To: amps@contesting.com
Subject: Re: [Amps] LDMOS HEAT SPREADERS
From: "Roger (K8RI)" <k8ri@rogerhalstead.com>
Date: Wed, 31 Aug 2016 04:19:03 -0400
List-post: <amps@contesting.com">mailto:amps@contesting.com>
There should be hundreds of those heat transfer blocks (solid Copper) available at computer repair shops. Every time they install a new CPU that came with a cooler, be it water or vapor phase, there are pipe(s) into and out of the block. Ready made to hook up the water. Use chilled water close to freezing, just be careful of condensation.

73

Roger (K8RI)

On 8/28/2016 Sunday 2:02 PM, Manfred Mornhinweg wrote:
John,

I wonder if a high power transistor could mount on a chill block sold for puck type very high power devices. For instance,

http://catalog.chtechnology.com/viewitems/extruded-bonded-fin-heat-sinks/liquid-chill-block?&plpver=10&forward=1

Let's take the first of those as an example. It's 2*2 inches, with a 0.008°C/W rating (but they don't say at what water flow rate and pressure). If you solder a typical high power LDMOSFET to it, you will be using roughly one eight of the mounting surface, which will make the thermal resistance increase nearly, but not fully, 8 times. It might leave you with 0.05 to 0.06°C/W of thermal resistance at the unspecified flow rate. And that's still jolly good! It means that when dissipating 600W, which is a typical ballpark value for one of these LDMOSFET devices working in ham service, the transistor's mounting surface will heat roughly 30-35°C above the water temperature. No practical air-cooled heatsink and spreader can be that good!

So this confirms again that water cooling is a good way to go, when using devices that give off a lot of heat from a small surface.

Of course, getting the RF into and out off the device with this cooler in the way is tricky.

I don't think this is a really big obstacle. I would solder the FET and two copper strips to the cooler, in one operation. Being brazed, it should have no trouble surviving soldering temperature. The two copper strips would run under the gate and drain terminals, and be full width. And then I would solder the FET and those straps to my printed circuit board.

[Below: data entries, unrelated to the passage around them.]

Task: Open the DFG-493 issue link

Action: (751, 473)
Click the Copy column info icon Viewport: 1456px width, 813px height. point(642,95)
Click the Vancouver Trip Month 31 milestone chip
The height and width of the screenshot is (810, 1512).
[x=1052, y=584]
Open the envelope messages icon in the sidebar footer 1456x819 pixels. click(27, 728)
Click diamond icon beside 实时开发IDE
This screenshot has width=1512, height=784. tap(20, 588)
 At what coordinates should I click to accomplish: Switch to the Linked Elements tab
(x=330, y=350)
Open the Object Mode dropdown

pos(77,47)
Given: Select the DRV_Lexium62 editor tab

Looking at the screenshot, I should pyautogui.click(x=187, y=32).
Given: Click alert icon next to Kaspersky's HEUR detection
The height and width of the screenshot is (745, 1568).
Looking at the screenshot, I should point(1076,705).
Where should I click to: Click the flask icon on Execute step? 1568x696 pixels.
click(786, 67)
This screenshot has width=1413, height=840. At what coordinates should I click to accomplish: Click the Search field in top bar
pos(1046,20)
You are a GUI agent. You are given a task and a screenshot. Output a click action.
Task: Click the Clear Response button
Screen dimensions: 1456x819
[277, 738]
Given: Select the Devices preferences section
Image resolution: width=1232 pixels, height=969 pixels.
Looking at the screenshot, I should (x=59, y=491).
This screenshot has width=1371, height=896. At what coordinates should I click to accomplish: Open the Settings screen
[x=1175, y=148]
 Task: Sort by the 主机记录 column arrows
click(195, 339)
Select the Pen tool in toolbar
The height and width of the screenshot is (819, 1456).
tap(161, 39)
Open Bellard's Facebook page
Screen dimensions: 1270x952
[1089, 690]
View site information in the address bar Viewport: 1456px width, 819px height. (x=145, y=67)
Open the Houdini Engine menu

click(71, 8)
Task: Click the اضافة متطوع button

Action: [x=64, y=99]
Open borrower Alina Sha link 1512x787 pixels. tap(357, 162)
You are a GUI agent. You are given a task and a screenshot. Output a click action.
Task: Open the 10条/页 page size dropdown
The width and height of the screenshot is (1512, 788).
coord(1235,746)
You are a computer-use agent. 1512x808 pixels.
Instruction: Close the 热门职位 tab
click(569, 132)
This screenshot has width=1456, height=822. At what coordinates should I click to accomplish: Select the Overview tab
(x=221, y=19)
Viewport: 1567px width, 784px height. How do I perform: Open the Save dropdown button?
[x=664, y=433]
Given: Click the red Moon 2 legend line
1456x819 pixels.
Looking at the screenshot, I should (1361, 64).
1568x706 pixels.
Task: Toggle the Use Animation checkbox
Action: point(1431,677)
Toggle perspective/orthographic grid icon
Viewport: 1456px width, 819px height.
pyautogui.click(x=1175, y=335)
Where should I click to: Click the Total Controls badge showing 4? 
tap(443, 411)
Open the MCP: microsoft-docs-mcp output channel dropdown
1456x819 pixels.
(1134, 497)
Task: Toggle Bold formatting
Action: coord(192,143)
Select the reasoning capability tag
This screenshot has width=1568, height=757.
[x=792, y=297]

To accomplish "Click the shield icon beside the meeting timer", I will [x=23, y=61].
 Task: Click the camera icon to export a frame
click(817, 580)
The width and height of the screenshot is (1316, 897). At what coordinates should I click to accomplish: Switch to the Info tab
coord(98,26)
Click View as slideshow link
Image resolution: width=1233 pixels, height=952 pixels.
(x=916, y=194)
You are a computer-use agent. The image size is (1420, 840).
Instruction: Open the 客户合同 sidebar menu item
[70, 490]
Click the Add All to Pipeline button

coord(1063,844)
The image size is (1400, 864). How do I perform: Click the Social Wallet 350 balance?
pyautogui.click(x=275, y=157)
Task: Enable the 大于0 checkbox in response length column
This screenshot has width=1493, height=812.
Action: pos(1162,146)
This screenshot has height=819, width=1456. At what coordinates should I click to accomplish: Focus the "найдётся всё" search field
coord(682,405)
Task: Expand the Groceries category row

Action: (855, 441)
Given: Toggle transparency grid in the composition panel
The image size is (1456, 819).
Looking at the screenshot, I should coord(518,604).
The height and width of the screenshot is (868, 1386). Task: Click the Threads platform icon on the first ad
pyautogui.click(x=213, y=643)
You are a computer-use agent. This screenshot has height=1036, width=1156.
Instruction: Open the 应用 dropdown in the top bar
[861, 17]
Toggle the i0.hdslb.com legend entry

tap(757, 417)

Given the numbers above, it might actually be possible to use a single BLF188XR at full legal limit in linear service! That's not a possibility with air cooling, at least not with a good reliability.

Water cooling does have its complexities, but I think it's worth using it, when using these high power devices.

Is there a place where one can buy single quantities of such coolers, off the shelf? I mean, without having to contact a sales department, and trying to convince them to sell a single one to an experimenter.

Steve,

With water cooling, why not sit the transistor over a pocket and
run the coolant directly against the flange? That's a method I saw
in production test at the Philips (as it was) factory.

The thermal resistance of a metal-water interface depends strongly on the flow velocity, and thus on turbulence. If you want to remove a kilowatt or so of heat from a surface as small as that of an LDMOSFET's flange, you would probably need a very high water velocity. That means a high pressure pump, noise, and risk of cavitation, erosion, and so on.

I haven't done the maths for this specific case, but just from feeling I would say that it's not practical. It's better to solder the LDMOSFET to a suitably machined chunk of copper, that provides much more water contact surface, along with the shortest and widest possible heat path through the copper. So you can use far lower water velocity, using just a simple, cheap, low power, quiet pump.